>>

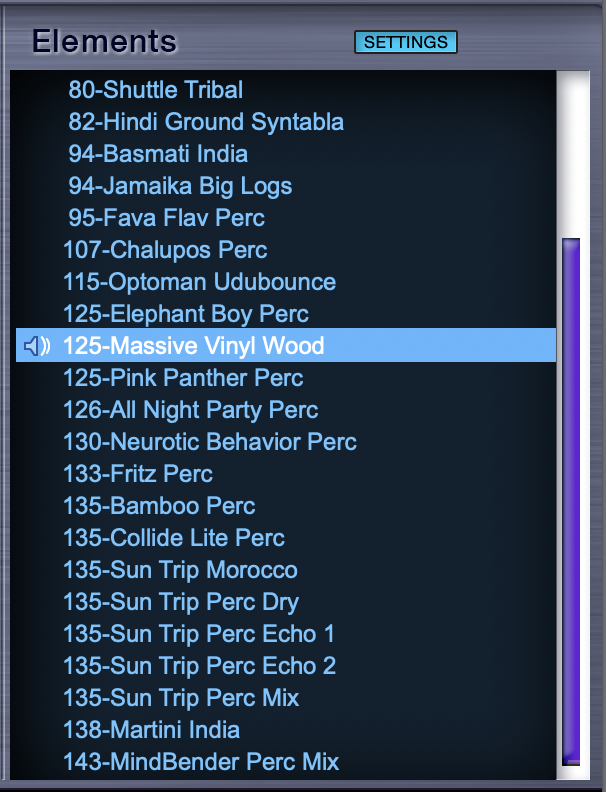Choose 94-Basmati India from the list
The image size is (606, 792).
pyautogui.click(x=157, y=154)
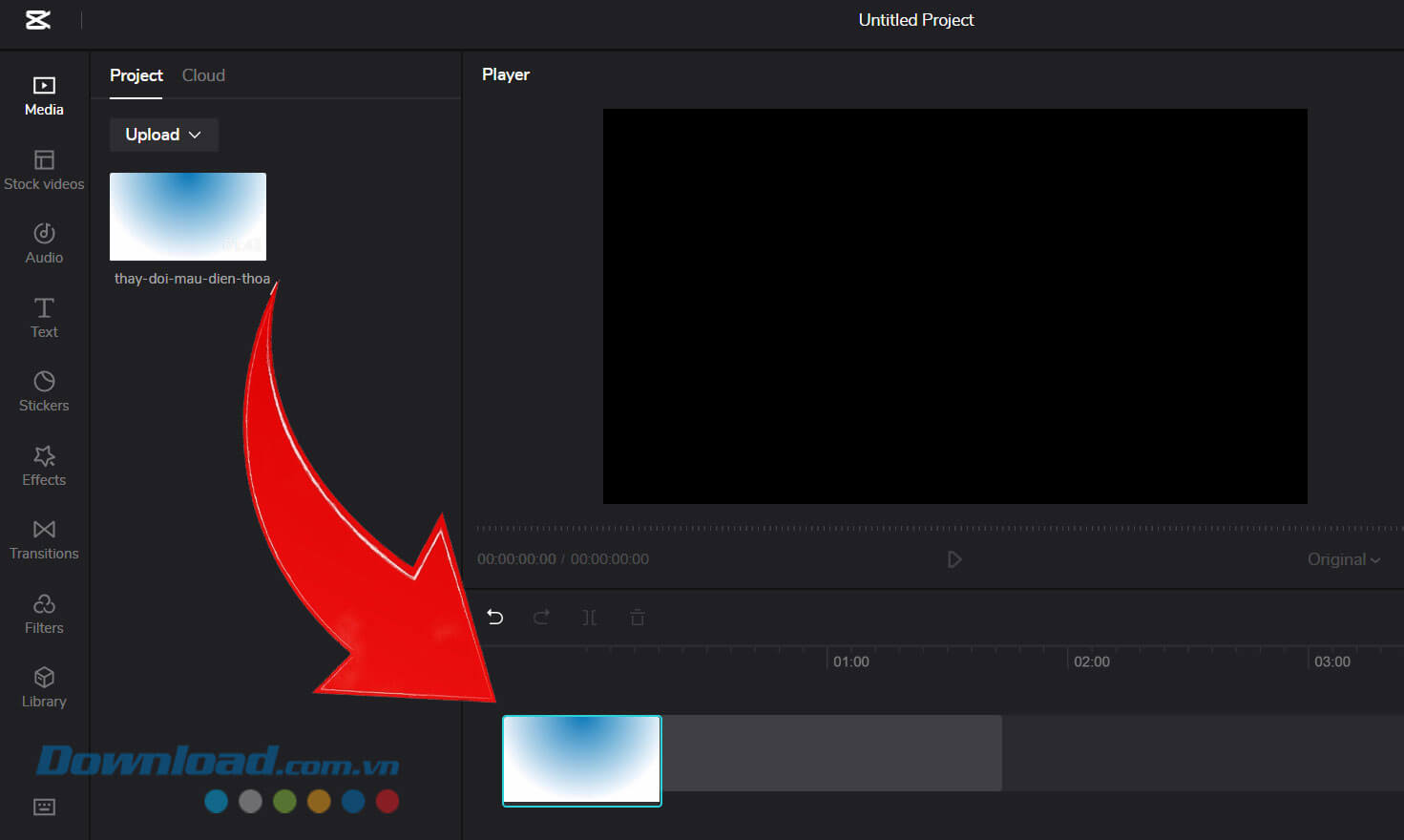The image size is (1404, 840).
Task: Undo the last action
Action: (x=494, y=618)
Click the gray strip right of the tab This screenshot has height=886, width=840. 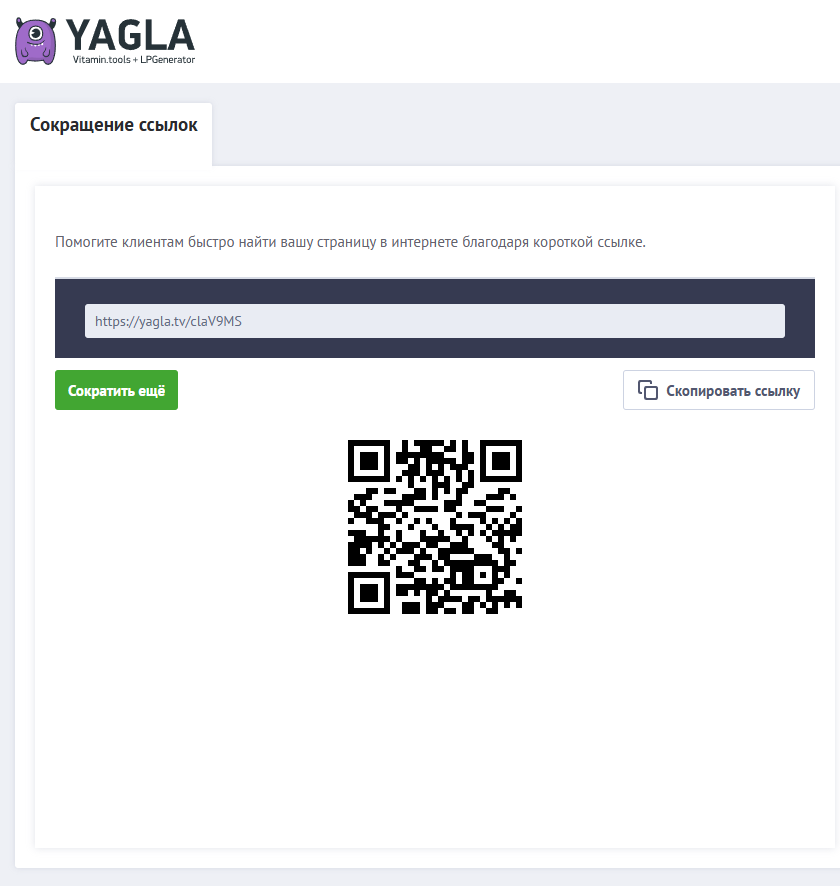click(x=525, y=134)
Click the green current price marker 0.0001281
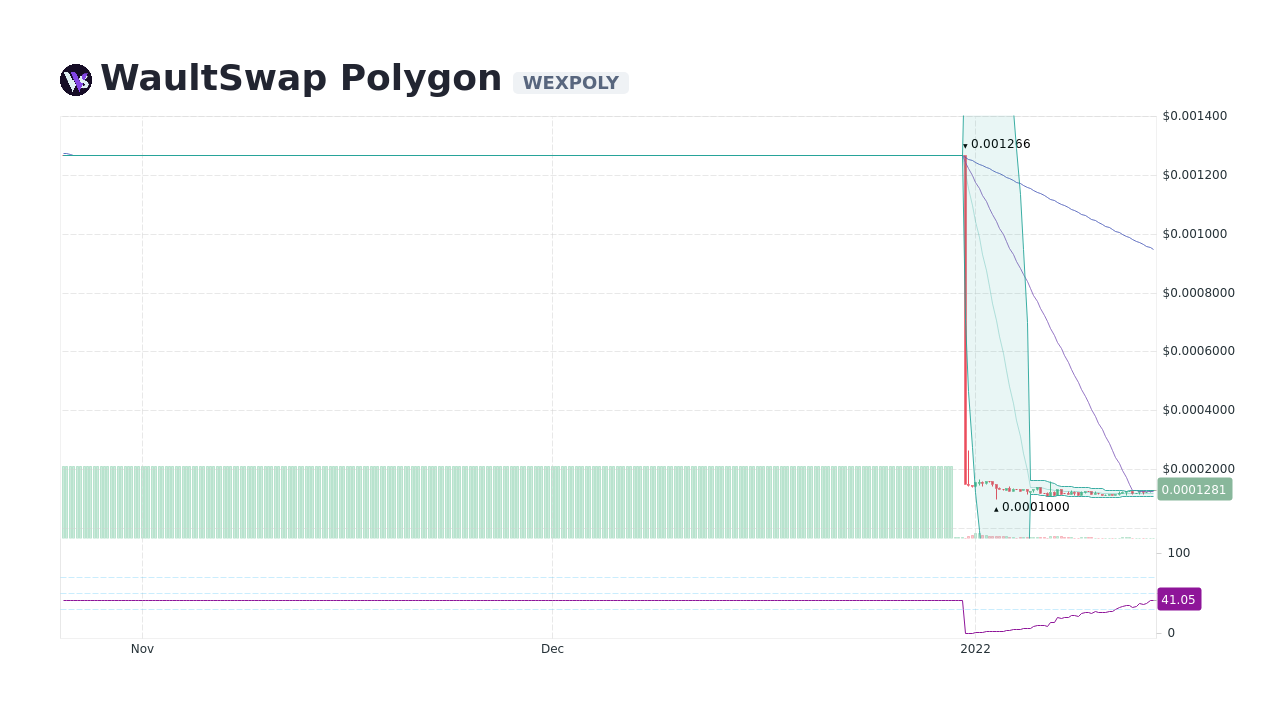Image resolution: width=1280 pixels, height=720 pixels. coord(1195,489)
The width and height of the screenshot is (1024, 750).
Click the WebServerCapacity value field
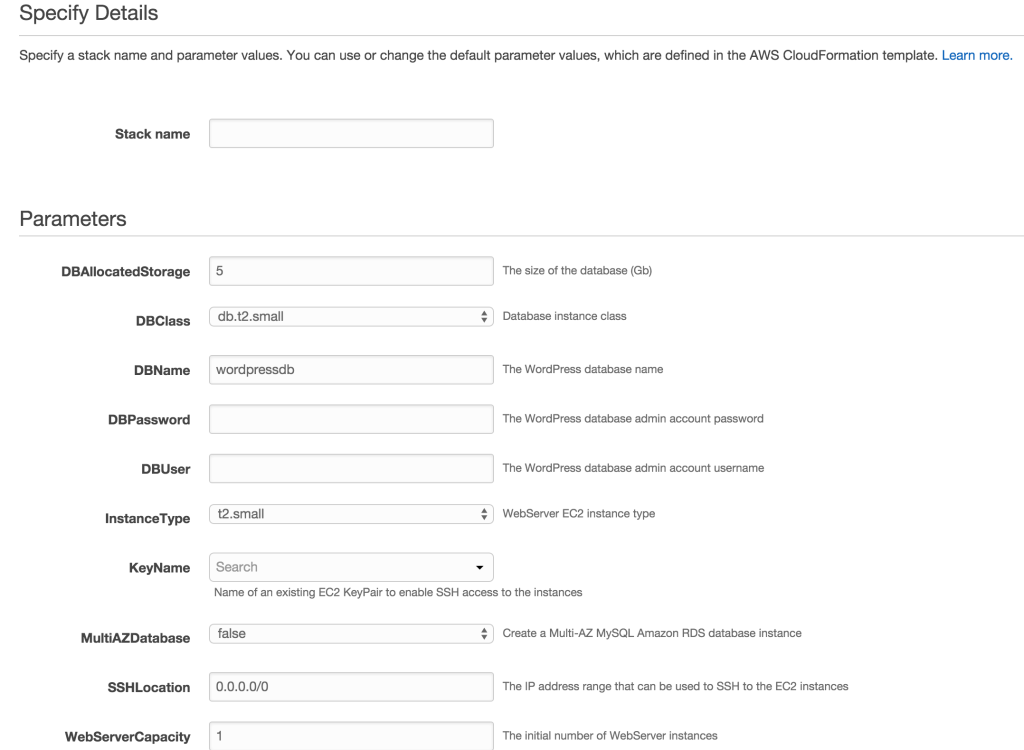(x=350, y=735)
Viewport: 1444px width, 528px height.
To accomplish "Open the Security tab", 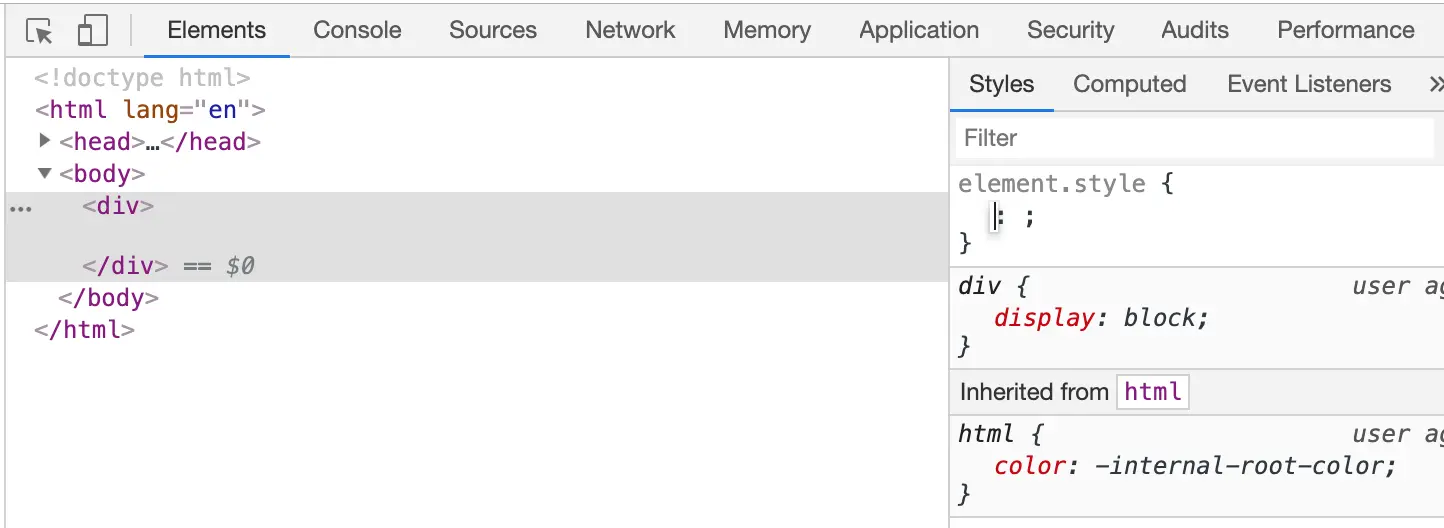I will tap(1069, 30).
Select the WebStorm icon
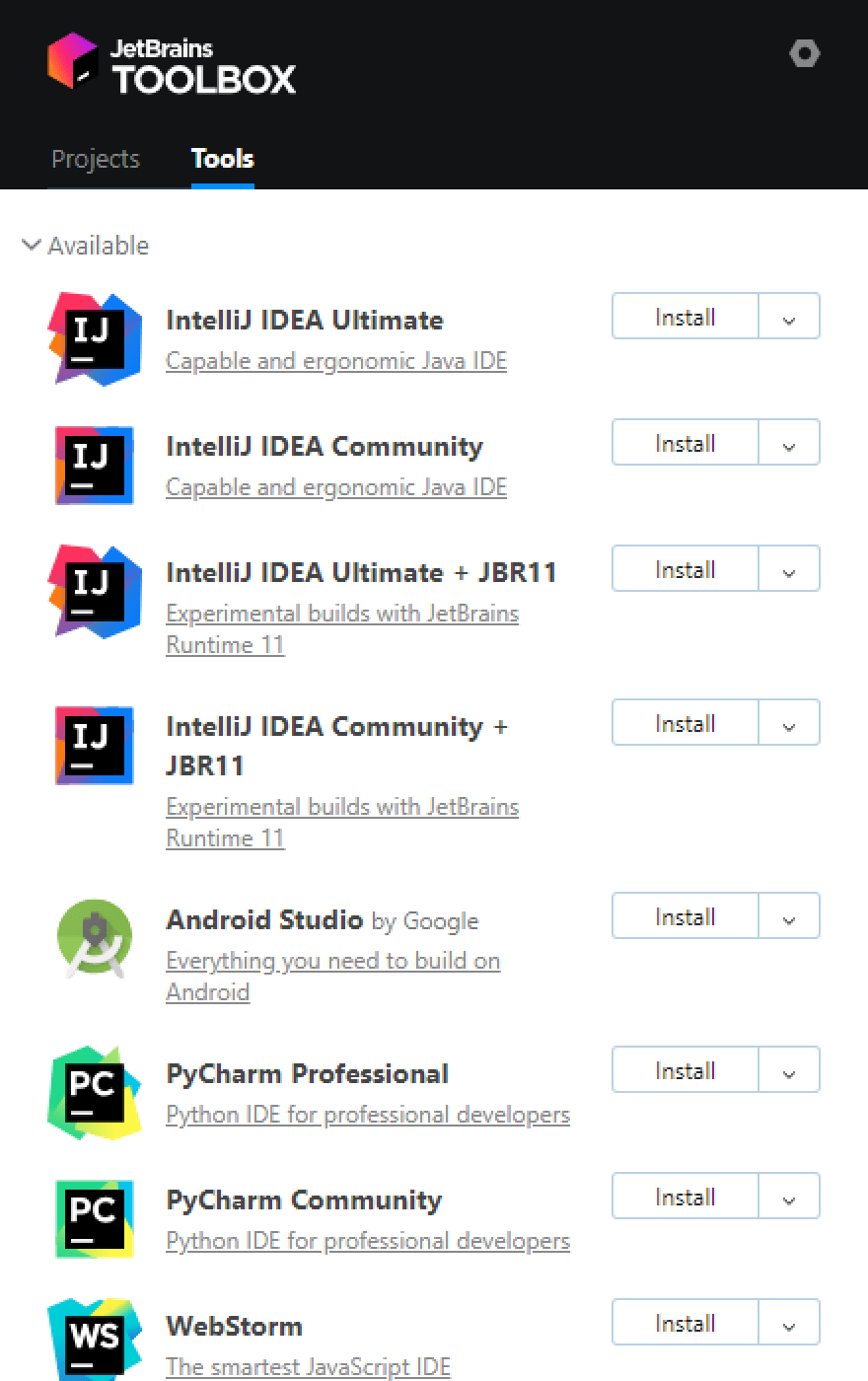This screenshot has height=1381, width=868. [95, 1340]

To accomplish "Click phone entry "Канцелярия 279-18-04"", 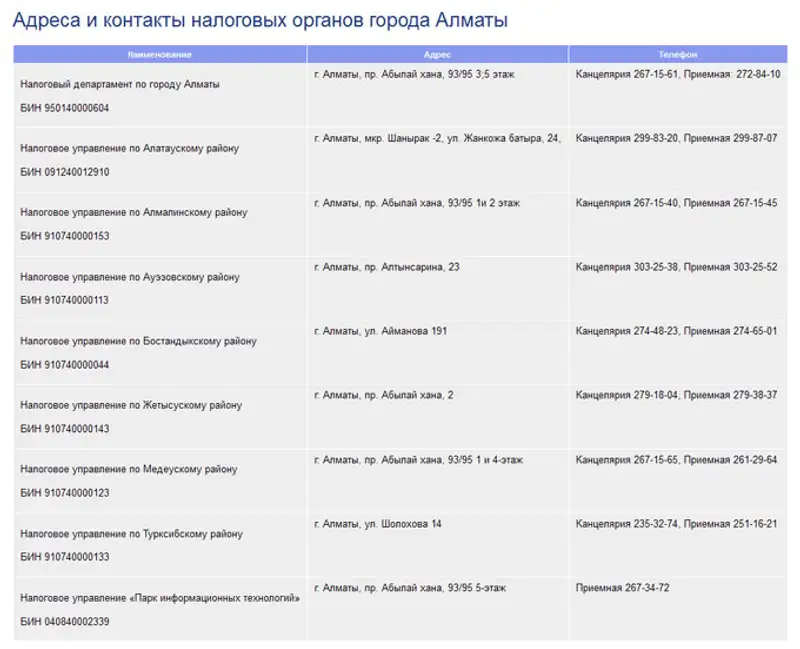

<<

WHAT YOU HAVE TO DO - All lines from the one holding "Select the WebStorm icon" through the last line of the material above should be set down exactly, and the pictures should be left out.

RESPONSE AREA -
Select the WebStorm icon
This screenshot has height=1381, width=868. [95, 1340]

To accomplish "Click phone entry "Канцелярия 279-18-04"", 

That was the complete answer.